Assim como pontua o ex-secretário de Saúde, Dr. Vinicius Tadeu Sattin Rodrigues, a saúde não depende apenas de acesso a serviços médicos, mas também da qualidade da informação disponível. Em um cenário onde o conhecimento circula de forma desigual, muitas pessoas acabam tomando decisões com base em dados incompletos, distorcidos ou até inexistentes. Esse problema, embora silencioso, tem impacto direto na prevenção, no diagnóstico e nos resultados de tratamento.
Como a falta de informação influencia decisões sobre saúde?
A informação é a base de qualquer decisão consciente. Quando ela não chega de forma clara ou adequada, o comportamento tende a ser guiado por percepções equivocadas. Muitas pessoas acreditam que só precisam procurar ajuda médica diante de sintomas evidentes, o que não corresponde à realidade de diversas doenças que evoluem de forma silenciosa.
Como destaca Vinicius Tadeu Sattin Rodrigues, essa limitação de conhecimento impacta diretamente a prevenção. Exames importantes, como a mamografia, deixam de ser realizados não por falta de acesso físico, mas por falta de entendimento sobre sua importância. Quando a informação não é compreendida, o cuidado com a saúde deixa de ser prioridade.

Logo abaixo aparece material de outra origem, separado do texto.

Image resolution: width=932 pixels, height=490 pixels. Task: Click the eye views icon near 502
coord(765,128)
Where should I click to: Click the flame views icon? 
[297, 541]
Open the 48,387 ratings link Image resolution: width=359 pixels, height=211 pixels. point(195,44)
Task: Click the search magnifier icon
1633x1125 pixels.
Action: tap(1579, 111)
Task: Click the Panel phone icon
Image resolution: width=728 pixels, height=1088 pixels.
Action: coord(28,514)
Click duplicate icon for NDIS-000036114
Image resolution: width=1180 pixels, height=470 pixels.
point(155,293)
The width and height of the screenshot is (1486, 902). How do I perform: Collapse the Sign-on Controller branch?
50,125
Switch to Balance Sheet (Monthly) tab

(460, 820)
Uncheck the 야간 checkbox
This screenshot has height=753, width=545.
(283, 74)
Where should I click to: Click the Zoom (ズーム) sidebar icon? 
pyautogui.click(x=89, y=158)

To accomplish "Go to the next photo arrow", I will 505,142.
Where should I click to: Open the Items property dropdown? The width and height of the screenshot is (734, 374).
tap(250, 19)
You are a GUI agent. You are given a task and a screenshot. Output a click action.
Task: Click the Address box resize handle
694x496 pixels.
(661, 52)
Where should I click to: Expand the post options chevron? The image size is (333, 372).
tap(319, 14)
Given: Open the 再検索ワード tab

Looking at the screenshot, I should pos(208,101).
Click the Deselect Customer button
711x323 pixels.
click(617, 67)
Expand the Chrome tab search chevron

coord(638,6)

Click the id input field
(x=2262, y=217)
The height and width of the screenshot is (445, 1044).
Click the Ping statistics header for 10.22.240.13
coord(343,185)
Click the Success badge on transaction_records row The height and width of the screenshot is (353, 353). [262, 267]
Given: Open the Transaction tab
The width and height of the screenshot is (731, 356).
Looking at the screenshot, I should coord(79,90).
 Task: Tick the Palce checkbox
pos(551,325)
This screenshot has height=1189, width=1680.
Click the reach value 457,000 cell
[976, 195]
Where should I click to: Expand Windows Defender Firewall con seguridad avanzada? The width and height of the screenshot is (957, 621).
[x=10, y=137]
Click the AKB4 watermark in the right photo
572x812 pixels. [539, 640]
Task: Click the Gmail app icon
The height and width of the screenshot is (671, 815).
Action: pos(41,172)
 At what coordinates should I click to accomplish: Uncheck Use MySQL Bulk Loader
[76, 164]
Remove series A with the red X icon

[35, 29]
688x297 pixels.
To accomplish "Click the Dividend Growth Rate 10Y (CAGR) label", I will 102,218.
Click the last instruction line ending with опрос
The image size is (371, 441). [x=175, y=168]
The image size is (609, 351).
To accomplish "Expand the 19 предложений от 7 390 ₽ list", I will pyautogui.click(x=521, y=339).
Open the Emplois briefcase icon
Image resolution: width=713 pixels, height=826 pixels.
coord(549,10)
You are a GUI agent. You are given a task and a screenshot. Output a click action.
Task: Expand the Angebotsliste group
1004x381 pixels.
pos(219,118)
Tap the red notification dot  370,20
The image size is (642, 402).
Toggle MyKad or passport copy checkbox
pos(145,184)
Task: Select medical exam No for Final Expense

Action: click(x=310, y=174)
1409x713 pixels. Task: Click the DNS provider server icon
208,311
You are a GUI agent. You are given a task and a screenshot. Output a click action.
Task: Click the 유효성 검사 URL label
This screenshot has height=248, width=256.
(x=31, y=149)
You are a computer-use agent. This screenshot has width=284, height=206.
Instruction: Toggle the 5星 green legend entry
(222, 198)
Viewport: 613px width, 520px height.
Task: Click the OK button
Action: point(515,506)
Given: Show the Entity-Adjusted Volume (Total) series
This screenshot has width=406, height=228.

Por que a desigualdade de informação ainda é um problema relevante?
Apesar do avanço da tecnologia e do acesso facilitado à internet, a desigualdade de informação ainda persiste. Segundo Vinicius Tadeu Sattin Rodrigues, isso acontece porque o acesso ao conteúdo não garante compreensão. Muitas vezes, a linguagem utilizada é complexa ou não considera as diferentes realidades sociais, dificultando a assimilação.
Outro fator importante é a diferença no nível de educação em saúde. Pessoas com maior acesso a informações qualificadas tendem a adotar práticas preventivas com mais frequência. Já aquelas que não têm esse acesso acabam ficando mais vulneráveis, criando um ciclo de desigualdade que se perpetua ao longo do tempo.
Além disso, a ausência de campanhas eficazes e contínuas contribui para esse cenário. Informações pontuais não são suficientes para gerar mudança de comportamento. Como elucida Vinicius Tadeu Sattin Rodrigues, é necessário um esforço constante para transformar conhecimento em hábito, especialmente quando se trata de prevenção de doenças.
Quais são os impactos dessa desigualdade na prevenção e no diagnóstico?
Os impactos da desigualdade de informação são significativos. Um dos principais é o atraso no diagnóstico. Quando as pessoas não compreendem a importância da prevenção, exames deixam de ser realizados e doenças são identificadas em estágios mais avançados. Esse cenário reduz as possibilidades de intervenção simples e aumenta a complexidade dos tratamentos necessários.
No caso do câncer de mama, esse atraso pode ser determinante. A detecção precoce aumenta consideravelmente as chances de sucesso no tratamento, enquanto o diagnóstico tardio exige intervenções mais complexas. A falta de informação, nesse contexto, não é apenas um problema teórico, mas uma questão prática que afeta vidas, comenta Vinicius Tadeu Sattin Rodrigues.
Outro impacto relevante é o aumento da sobrecarga no sistema de saúde. Quando a prevenção falha, a demanda por tratamentos mais intensivos cresce. Isso gera custos maiores, tanto para o indivíduo quanto para a sociedade. Investir em informação de qualidade, portanto, não é apenas uma questão de conscientização, mas também de eficiência. Ao promover o acesso ao conhecimento, é possível reduzir a incidência de casos avançados e melhorar a gestão dos recursos disponíveis.